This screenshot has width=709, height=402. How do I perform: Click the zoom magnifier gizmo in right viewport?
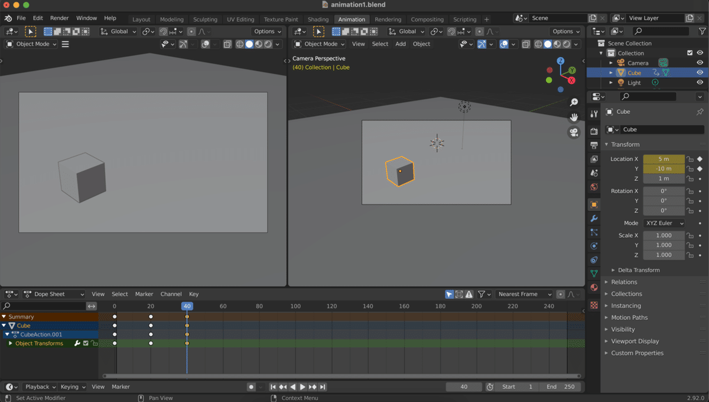[x=574, y=103]
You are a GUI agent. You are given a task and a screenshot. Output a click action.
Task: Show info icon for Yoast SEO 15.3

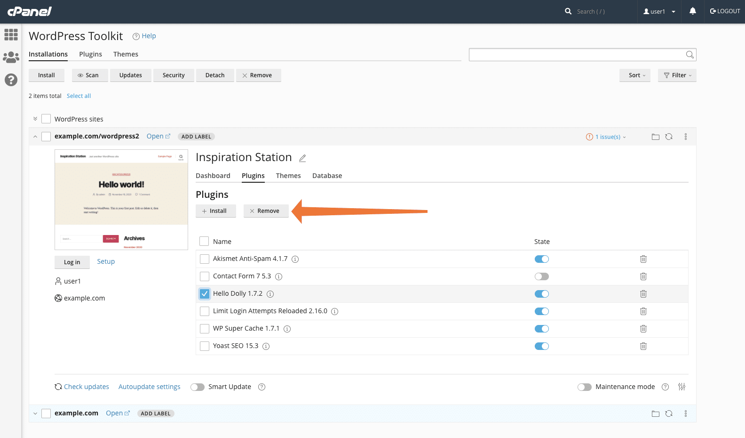click(266, 346)
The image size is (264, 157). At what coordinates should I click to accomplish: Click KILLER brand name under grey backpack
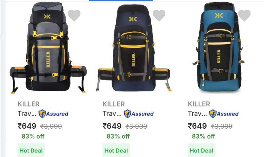(28, 104)
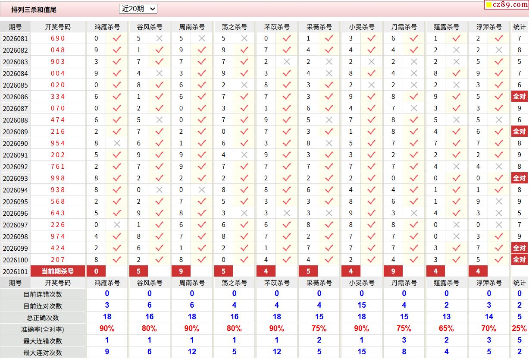This screenshot has height=359, width=529.
Task: Click the X mark for 谷风杀号 in row 2026081
Action: tap(159, 38)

☆ ☆ ☆

## THE TASK
Please leave the images out and retype the rest of the material exactly.

## ANSWER
This screenshot has width=709, height=402. How do I perform: Click the zoom magnifier gizmo in right viewport?
[x=574, y=103]
You are a GUI agent. You are given a task and a screenshot. Output a click action.
Task: Show info icon for Yoast SEO 15.3

click(266, 346)
The image size is (264, 157). At what coordinates should I click to accomplish: Click KILLER brand name under grey backpack
(28, 104)
This screenshot has height=359, width=529.
Task: Click the X mark for 谷风杀号 in row 2026081
Action: tap(159, 38)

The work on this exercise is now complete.